> [Source text]:
|---|

In lieu of an abstract, here is a brief excerpt of the content:

Reviewed by:
  • Soldiers Martyrs, and Exiles: Political Conflict in Eritrea and the Diaspora
  • Roy Pateman
Tricia Redeker Hepner . Soldiers Martyrs, and Exiles: Political Conflict in Eritrea and the Diaspora. Philadelphia: University of Pennsylvania Press, 2009. Ethnography of Political Violence series. xiv + 249 pp. List of Abbreviations. Notes. Glossary. References. Index. Maps. $55.00. Cloth.

I worked with Trish Hepner from 1998 to 2000, when I was the ceremonial president of the Eritrean Studies Association and she was the indispensable secretary. I was impressed then by her intelligence and compassion, and my admiration for her has only been strengthened by this book. As the book jacket states, it "provides a moving and trenchant critique of political intolerance and violence." [End Page 198]

This is a well-written account of how an initially small group of Eritrean men (and several remarkable women) in the EPLF–PFDJ (Eritrean People's Liberation Front/Peoples' Front for Democracy and Justice) came to dominate the Eritrean community at home and abroad. Hepner rightly points out that losers do not write history; nonetheless, this work leaves us with the hope that she might one day give us an account of the struggles of the ELM (the Eritrean Liberation Movement) and ELF (the Eritrean Liberation Front). In addition, her pioneering study of the growth and demise of the student-led Eritreans for Liberation in North America is especially balanced and thought provoking; Eritrean memories are long, and it is not surprising that accounts of the ideological and military struggles of the ELF and EPLF should still be at the forefront of the discourse of many of Hepner's interviewees. Indeed, such is the sensitivity on the issue of the brief civil war between Muslim and Christian communities in British-occupied Eritrea during the Second World War that Eritrea's foremost historian, Alemseged Tesfai, has expressed to me a great reluctance to continue his account of Eritrean history much beyond this date, for fear of offending the descendants of participants and rekindling conflict.

|---|

> [Stated task 1]: In the book review, swap "Diaspora" for "Homeland" and repeat the passage from "In lieu of an" to "Maps. $55.00. Cloth.".
> [Stated task 2]: List the supporting sections that the book review's citation says the book includes, such as its glossary.

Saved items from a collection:
|---|

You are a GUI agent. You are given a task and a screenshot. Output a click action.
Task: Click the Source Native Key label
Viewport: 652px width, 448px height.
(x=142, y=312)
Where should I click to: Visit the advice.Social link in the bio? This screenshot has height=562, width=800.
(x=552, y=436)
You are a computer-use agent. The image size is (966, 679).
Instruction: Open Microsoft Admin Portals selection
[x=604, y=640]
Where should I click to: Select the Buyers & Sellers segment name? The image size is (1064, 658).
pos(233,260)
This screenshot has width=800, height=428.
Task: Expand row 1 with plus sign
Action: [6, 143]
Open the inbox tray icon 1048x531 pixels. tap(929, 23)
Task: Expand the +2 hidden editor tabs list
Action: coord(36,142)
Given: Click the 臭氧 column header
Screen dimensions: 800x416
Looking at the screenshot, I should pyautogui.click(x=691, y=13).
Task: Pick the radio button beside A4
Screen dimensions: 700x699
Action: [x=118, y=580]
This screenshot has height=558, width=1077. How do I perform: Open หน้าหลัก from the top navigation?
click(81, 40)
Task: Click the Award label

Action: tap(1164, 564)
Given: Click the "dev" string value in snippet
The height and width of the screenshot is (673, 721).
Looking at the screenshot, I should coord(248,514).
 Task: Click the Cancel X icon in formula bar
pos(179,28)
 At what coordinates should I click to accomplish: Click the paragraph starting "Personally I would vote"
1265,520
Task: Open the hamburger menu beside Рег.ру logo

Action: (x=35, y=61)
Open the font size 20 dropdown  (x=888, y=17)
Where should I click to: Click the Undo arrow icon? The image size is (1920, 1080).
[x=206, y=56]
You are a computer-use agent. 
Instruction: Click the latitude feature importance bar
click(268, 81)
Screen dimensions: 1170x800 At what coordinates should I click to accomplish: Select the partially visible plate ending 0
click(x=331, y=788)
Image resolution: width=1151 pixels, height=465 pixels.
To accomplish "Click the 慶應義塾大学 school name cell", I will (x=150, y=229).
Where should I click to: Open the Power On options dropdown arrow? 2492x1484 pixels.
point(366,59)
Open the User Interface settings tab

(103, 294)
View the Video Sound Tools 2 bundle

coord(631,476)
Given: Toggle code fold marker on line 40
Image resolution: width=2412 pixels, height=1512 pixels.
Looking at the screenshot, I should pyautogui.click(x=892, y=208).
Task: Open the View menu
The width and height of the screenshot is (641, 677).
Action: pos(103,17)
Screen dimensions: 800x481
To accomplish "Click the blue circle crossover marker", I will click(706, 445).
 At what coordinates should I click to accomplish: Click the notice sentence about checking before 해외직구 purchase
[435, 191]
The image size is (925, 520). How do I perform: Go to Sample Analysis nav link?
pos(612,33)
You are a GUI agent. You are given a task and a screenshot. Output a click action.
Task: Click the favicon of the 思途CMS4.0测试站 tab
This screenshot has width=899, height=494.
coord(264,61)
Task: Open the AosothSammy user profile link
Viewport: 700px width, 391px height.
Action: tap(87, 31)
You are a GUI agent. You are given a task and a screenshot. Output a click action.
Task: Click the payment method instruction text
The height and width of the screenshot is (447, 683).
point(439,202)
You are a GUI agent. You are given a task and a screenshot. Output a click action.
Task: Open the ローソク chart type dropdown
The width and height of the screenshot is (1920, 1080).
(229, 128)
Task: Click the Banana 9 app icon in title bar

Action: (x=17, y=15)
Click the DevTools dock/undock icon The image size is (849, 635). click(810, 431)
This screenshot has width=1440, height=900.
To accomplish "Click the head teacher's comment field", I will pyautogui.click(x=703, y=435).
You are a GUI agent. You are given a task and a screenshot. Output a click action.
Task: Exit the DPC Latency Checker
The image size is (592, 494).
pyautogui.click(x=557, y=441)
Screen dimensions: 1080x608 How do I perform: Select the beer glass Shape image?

|---|

> [Written reply 1]:
In lieu of an abstract, here is a brief excerpt of the content:

Reviewed by:
  • Soldiers Martyrs, and Exiles: Political Conflict in Eritrea and the Homeland
  • Roy Pateman
Tricia Redeker Hepner . Soldiers Martyrs, and Exiles: Political Conflict in Eritrea and the Homeland. Philadelphia: University of Pennsylvania Press, 2009. Ethnography of Political Violence series. xiv + 249 pp. List of Abbreviations. Notes. Glossary. References. Index. Maps. $55.00. Cloth.

> [Written reply 2]: List of Abbreviations, Notes, Glossary, References, Index, Maps